Arrange the data as a numbered list, starting at the line containing "Task: Go to the Trust Center category" and running through the end of the data, both ends included. Leave out blank lines and the pictures.

(Rows of pointing data)
** START **
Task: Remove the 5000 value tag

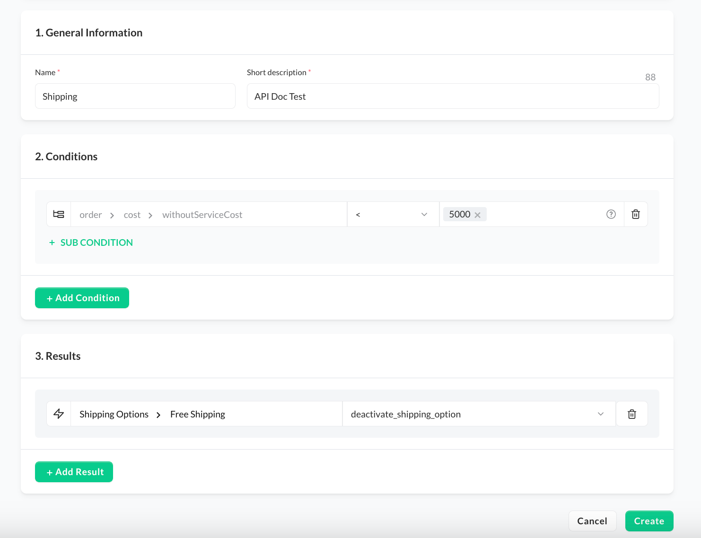Action: coord(477,215)
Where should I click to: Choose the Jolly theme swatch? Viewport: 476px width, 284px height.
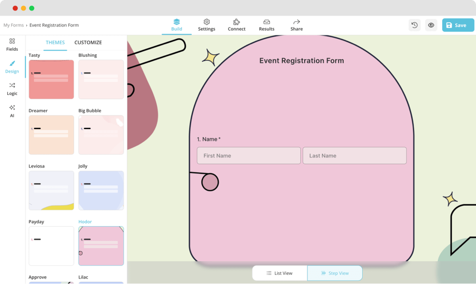click(101, 190)
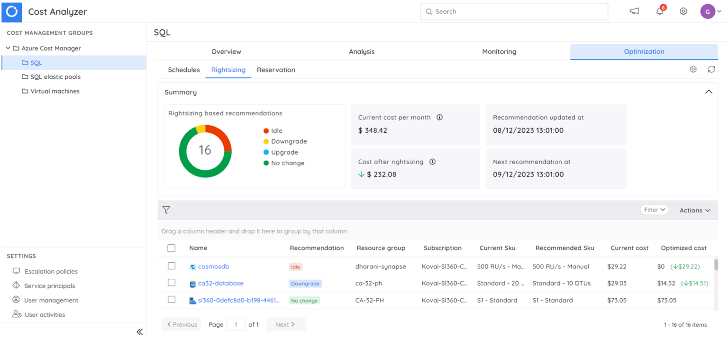
Task: Click the refresh icon on Rightsizing table
Action: [x=711, y=69]
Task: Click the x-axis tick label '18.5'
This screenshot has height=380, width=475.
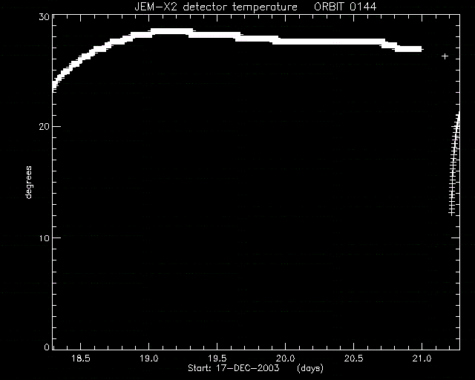Action: coord(81,358)
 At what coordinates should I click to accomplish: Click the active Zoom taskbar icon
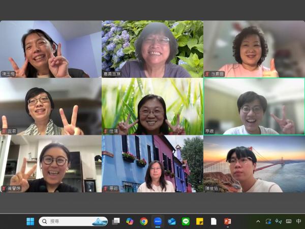(x=158, y=221)
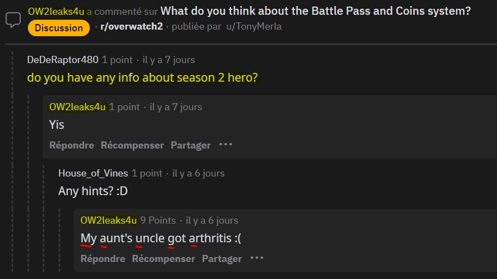Viewport: 497px width, 279px height.
Task: Click the OW2leaks4u name on the 9 Points comment
Action: coord(108,220)
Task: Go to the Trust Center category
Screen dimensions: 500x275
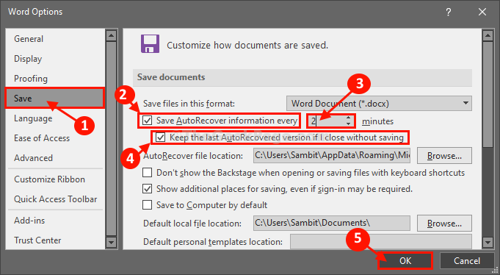Action: (37, 240)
** END **
▸ EXERCISE OUTPUT:
1. Task: Go to the Trust Center category
2. Screen dimensions: 500x275
3. Action: (37, 240)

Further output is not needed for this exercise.